Она подалась корпусом к нему, коварно усмехнулась:
– Не боишься, что тебя сдадут?
– Нет, – точно так же подался корпусом он к ней и улыбнулся. – Люди, которых я нанял, из определенной среды, они не сдадут, там ваши правила не работают, там они более жесткие. В общем, мне нужны были деньги и... Женька.
– То есть? – подняла она брови.
– Мы с Эллой годами искали точную копию Женьки, точную! Ну, волосы можно приобрести, я заранее заказал за границей несколько одинаковых париков из натуральных волос, ведь по плану наши Женьки однажды должны появиться разом. Им сшили одинаковую одежду, которая была в тот день на Жене, на заказ сшили обувь. Сначала девочки разыграли Лешку, потом Брасова. Нашу Женю мы нашли среди юных проституток, выкупили, теперь понимаешь, о каком контингенте я говорил?
– А Юрка опасался, ты с его дочерью поступишь так же, как они с Женькой.
– Я не зверь, мне нужны были только ваши жизни.

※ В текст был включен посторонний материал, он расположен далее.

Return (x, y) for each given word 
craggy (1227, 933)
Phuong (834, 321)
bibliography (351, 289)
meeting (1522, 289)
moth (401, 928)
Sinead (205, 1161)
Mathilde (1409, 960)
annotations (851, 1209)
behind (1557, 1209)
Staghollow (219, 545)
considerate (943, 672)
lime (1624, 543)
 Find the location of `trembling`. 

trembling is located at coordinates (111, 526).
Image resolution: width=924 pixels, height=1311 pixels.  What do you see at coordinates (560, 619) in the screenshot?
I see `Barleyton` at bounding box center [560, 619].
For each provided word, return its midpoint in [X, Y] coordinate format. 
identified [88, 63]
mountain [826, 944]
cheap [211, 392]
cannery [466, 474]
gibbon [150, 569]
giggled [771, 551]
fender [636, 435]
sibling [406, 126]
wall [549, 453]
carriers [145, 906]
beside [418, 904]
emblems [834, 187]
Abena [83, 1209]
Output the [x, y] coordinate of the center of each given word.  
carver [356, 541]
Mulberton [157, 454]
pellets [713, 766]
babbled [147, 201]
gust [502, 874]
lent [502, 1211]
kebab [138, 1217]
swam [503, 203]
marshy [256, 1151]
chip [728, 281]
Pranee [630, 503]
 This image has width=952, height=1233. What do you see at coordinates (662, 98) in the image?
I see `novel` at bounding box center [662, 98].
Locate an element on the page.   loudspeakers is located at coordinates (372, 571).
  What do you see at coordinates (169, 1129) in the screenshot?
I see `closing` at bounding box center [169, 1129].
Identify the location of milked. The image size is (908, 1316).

– Да кто ты такой, черт возьми, чтоб судить-рядить? – пыхнула Тори. – Даже суд после десяти лет не наказывает за преступления. Люди меняются...
– Вот именно, – перебил Глеб, – судить вас поздно. К тому же от наших судов успешно откупаются, я сам не раз так делал, когда меня прижимали. Мой бизнес не очень чистый. За красивыми цветочками прячется безобразно уродливая рожа. А теперь скажи, Тори, страшно тебе было?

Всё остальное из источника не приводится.